株式明日の戦略-終日方向感に欠ける展開 下値は着実に切り上げる

 9日の日経平均は続伸。終値は73円高の50655円。米国株安を跳ね返して上昇して始まったが、場中はプラス圏とマイナス圏を行き来して方向感が定まらなかった。開始直後や後場のスタート直後は強く、後場のスタート直後には上げ幅を200円超に広げた。ただ、動きが良くなってくると戻り売りが上値を抑えた。一方、マイナス圏に沈んでも下げ幅を3桁に広げると押し目買いが入った。後場に200円超上昇した後にも一時下げに転じるなど不安定な地合いが続いたが、終値ではプラスを確保した。

 東証プライムの売買代金は概算で4兆8900億円。業種別ではゴム製品、海運、医薬品などが上昇した一方、その他製品、不動産、パルプ・紙などが下落した。今期の大幅営業増益計画を提示した萩原工業<7856.T>が急伸。半面、グッドコムアセット<3475.T>は上場10周年の記念株主優待を発表して大幅高スタートとなったものの、併せて下方修正を発表していただけに買いが続かず、5%を超える下落となった。

 東証プライムの騰落銘柄数は値上がり567/値下がり971。レーザーテックやディスコなど半導体株の一角が大幅上昇。ファナックや安川電機など先週人気化したFA・ロボット関連が賑わっており、菊池製作所やヒーハイストはストップ高まで買い進まれた。決算が好感された学情が急騰。証券会社のリポートを手がかりに、住友ゴム、TOYOTIRE、横浜ゴムなどタイヤ株に資金が向かった。

 一方、キャラクタービジネスに強みを持つサンリオや任天堂が大幅安。売買代金上位ではキオクシアや三井海洋開発が弱かった。三井不動産や三菱地所など不動産株が全般軟調。証券会社が投資判断を引き下げた日本空港ビルデングが大幅安となり、前期が大幅な最終赤字見通しとなったミロクが急落した。

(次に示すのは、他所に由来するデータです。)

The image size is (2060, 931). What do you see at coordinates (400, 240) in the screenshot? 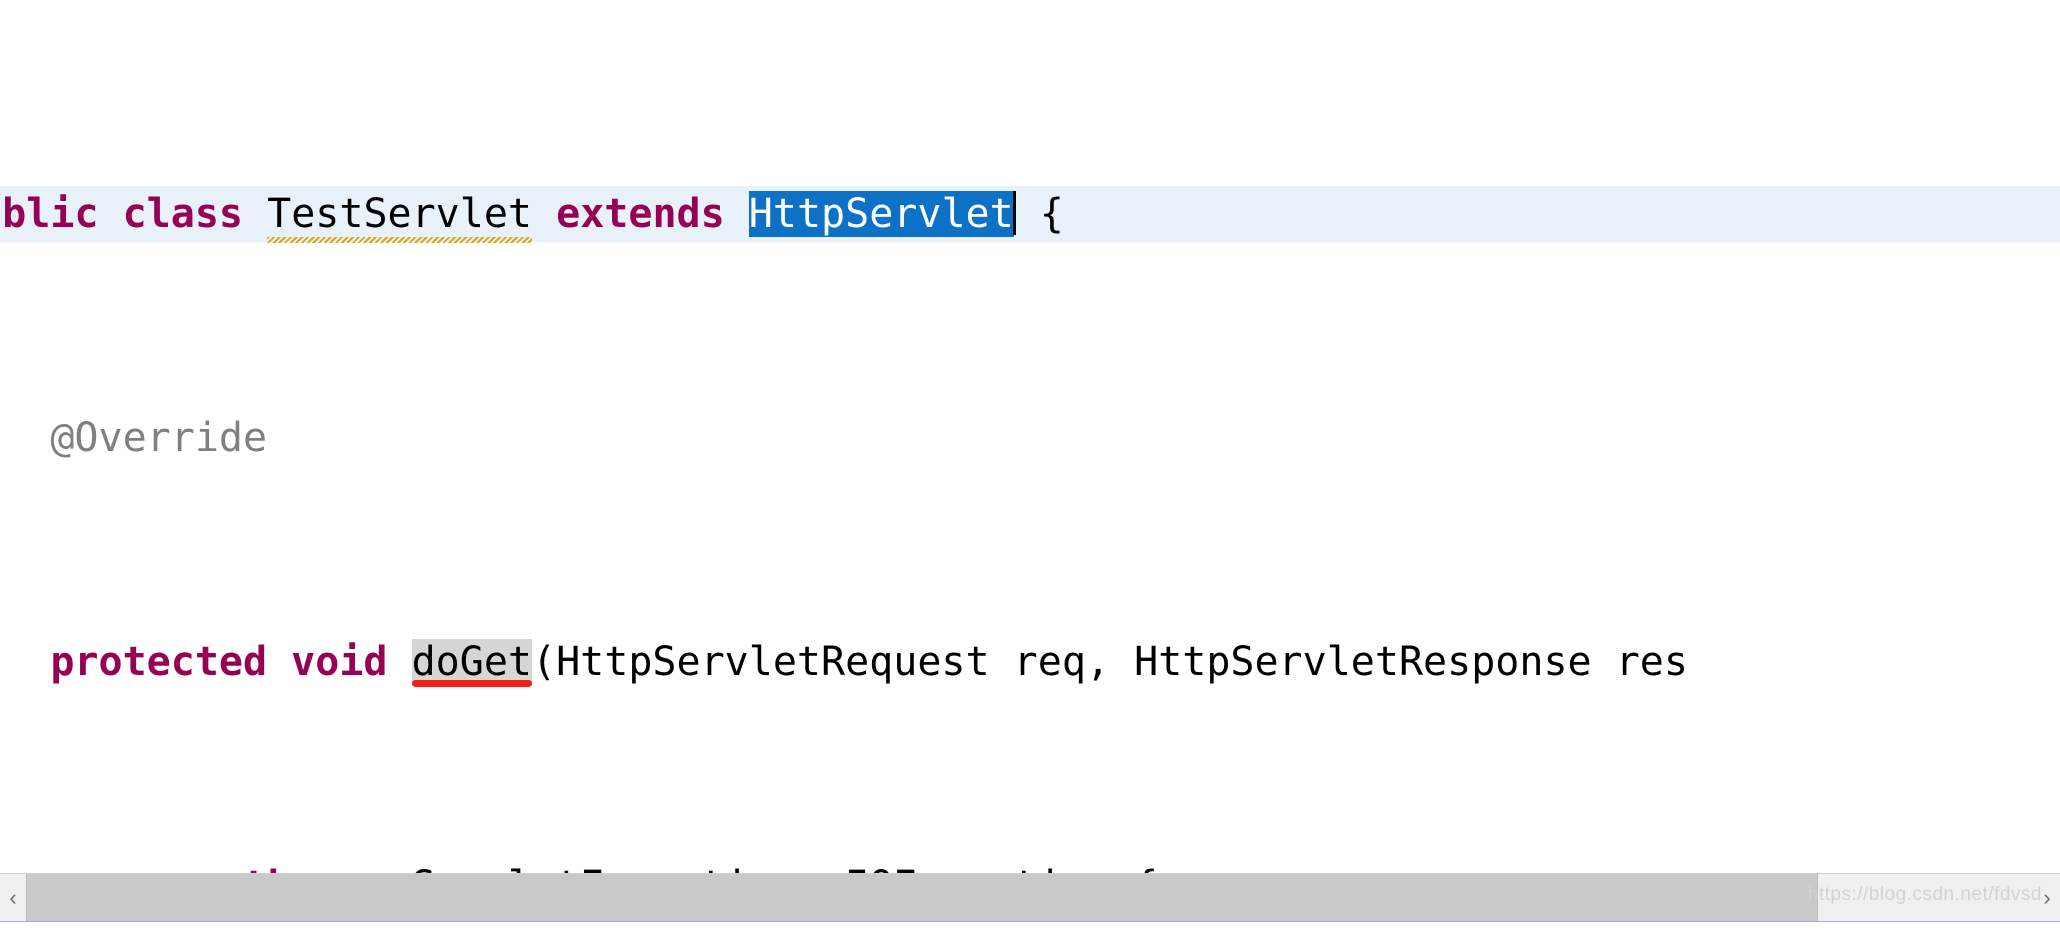
I see `warning-squiggle-underline` at bounding box center [400, 240].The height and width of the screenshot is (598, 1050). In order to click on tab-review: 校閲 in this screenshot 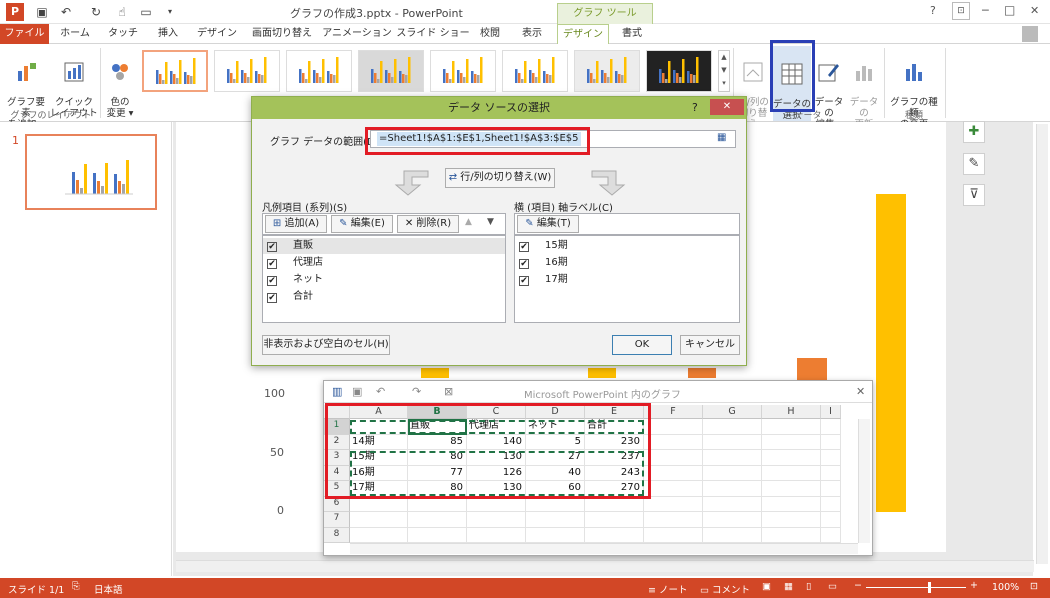, I will do `click(490, 34)`.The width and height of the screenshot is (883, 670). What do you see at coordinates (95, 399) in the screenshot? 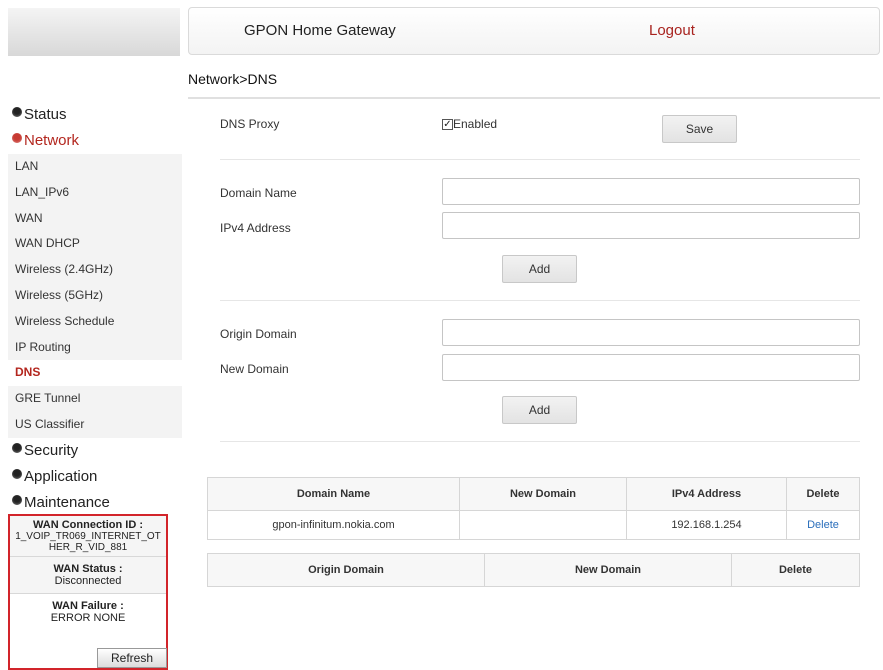
I see `sidebar-item-gre-tunnel: GRE Tunnel` at bounding box center [95, 399].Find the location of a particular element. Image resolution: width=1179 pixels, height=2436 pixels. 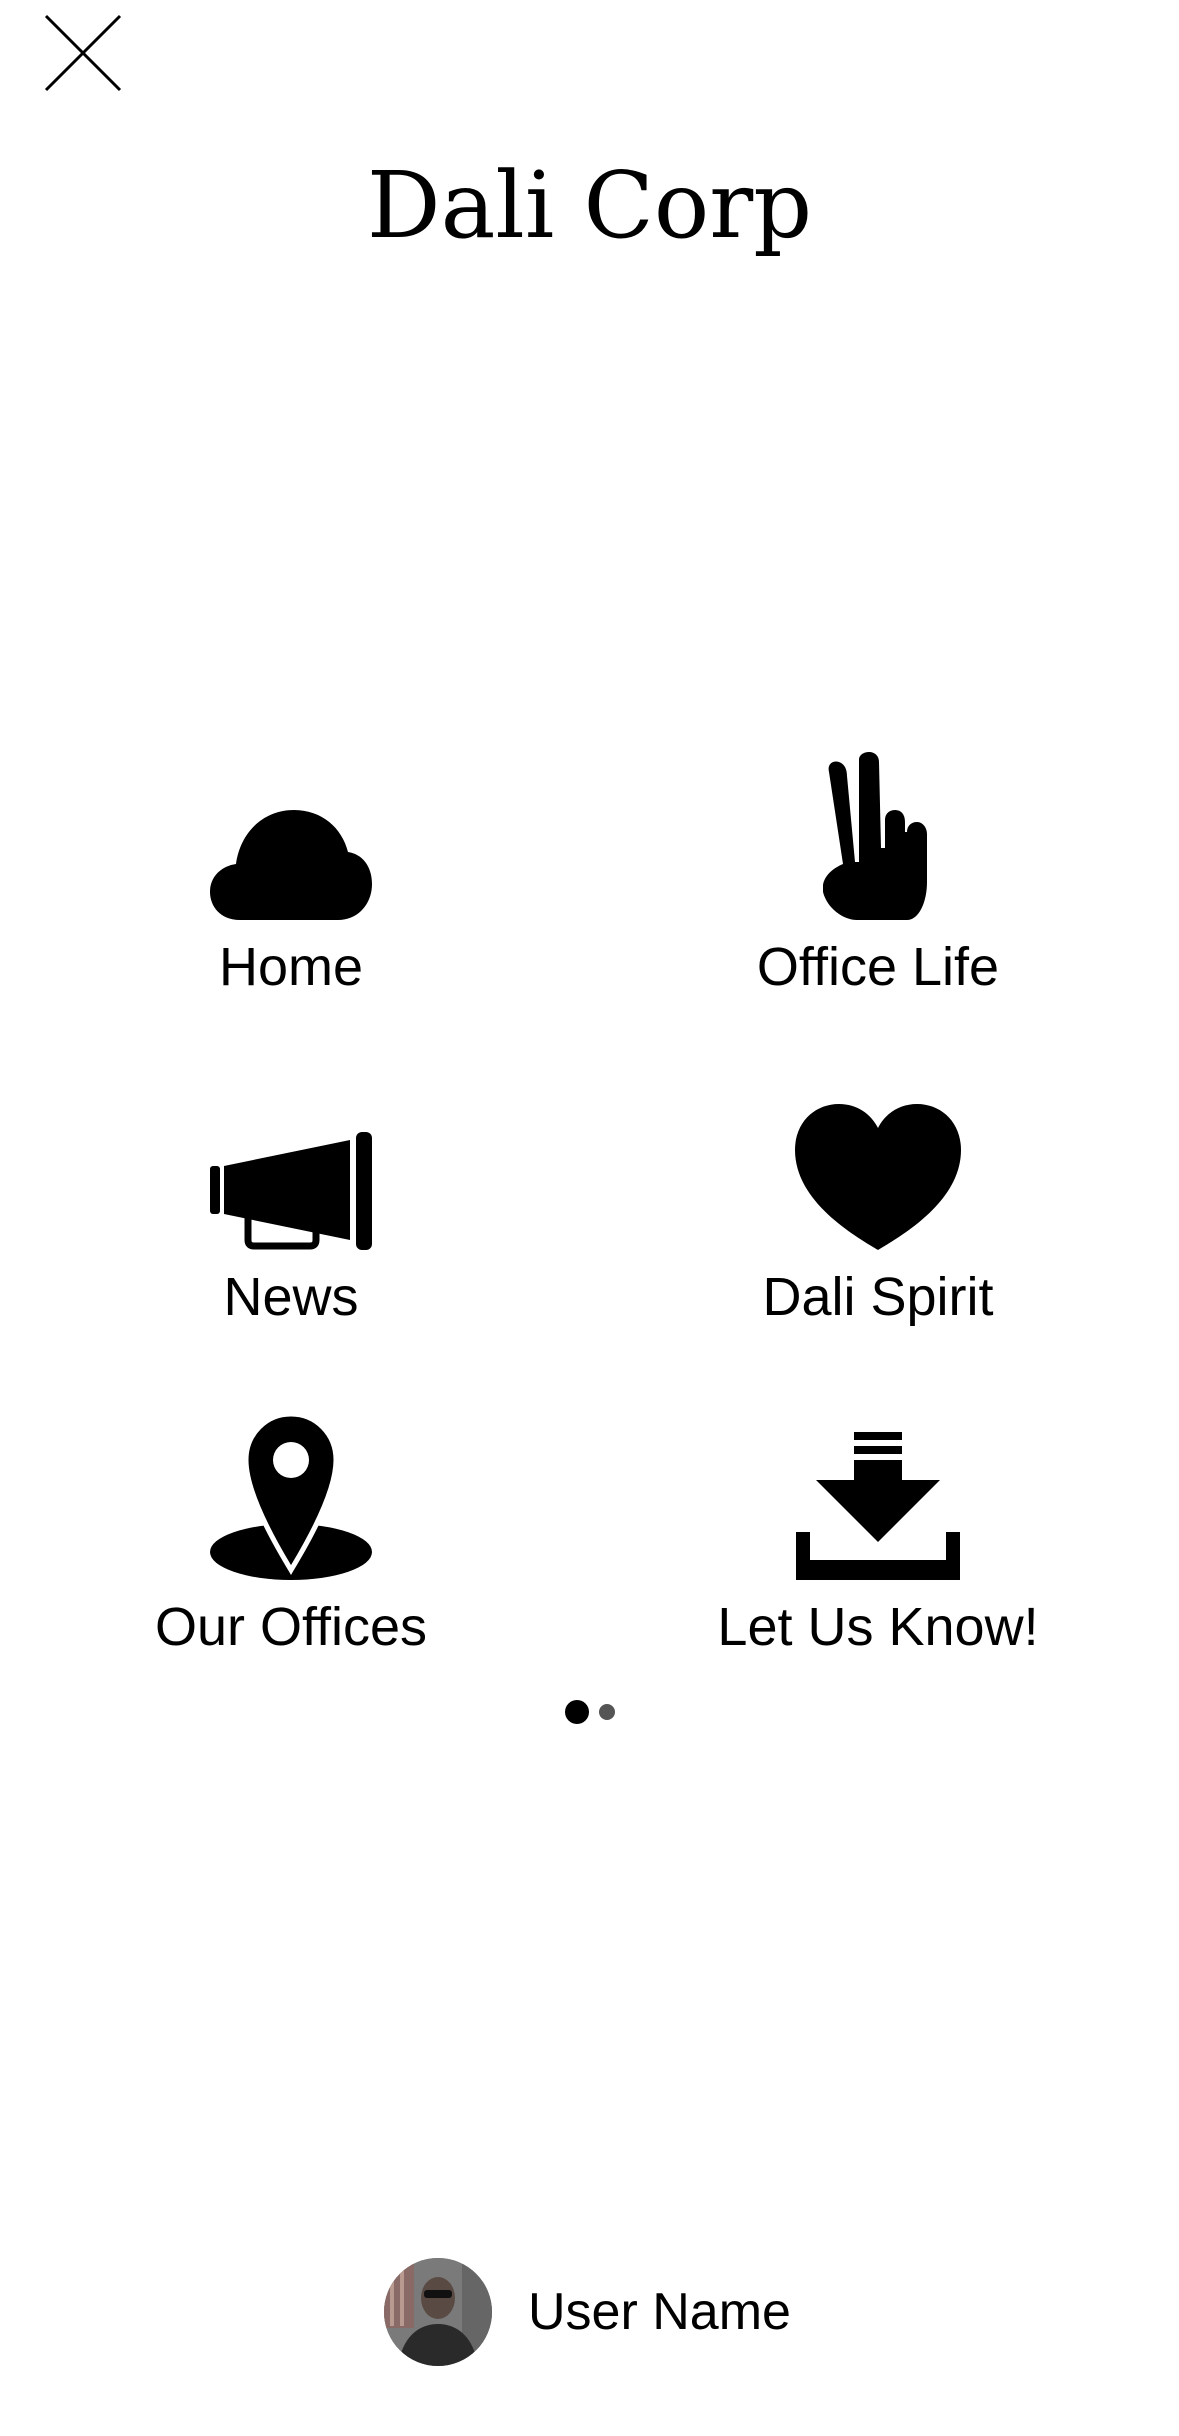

 日経平均は続伸。ただ、プライムでは値下がり銘柄の方が多く、指数の上昇は個別の買い意欲をそれほど刺激しなかった。東京市場でFOMCの結果を消化するのは木曜11日だけに、あすも方向感は出づらいだろう。5日線(50524円、9日時点、以下同じ)や25日線(50129円)より上で推移できるかどうかが引き続き注目される。12月4日に1163円高と4桁の上昇となった後は、5日の安値が50215円、8日の安値が50224円、きょうの安値が50417円と、下値は着実に切り上げている。あすは50417円を下回ることなく推移できるかにも注意を払っておきたい。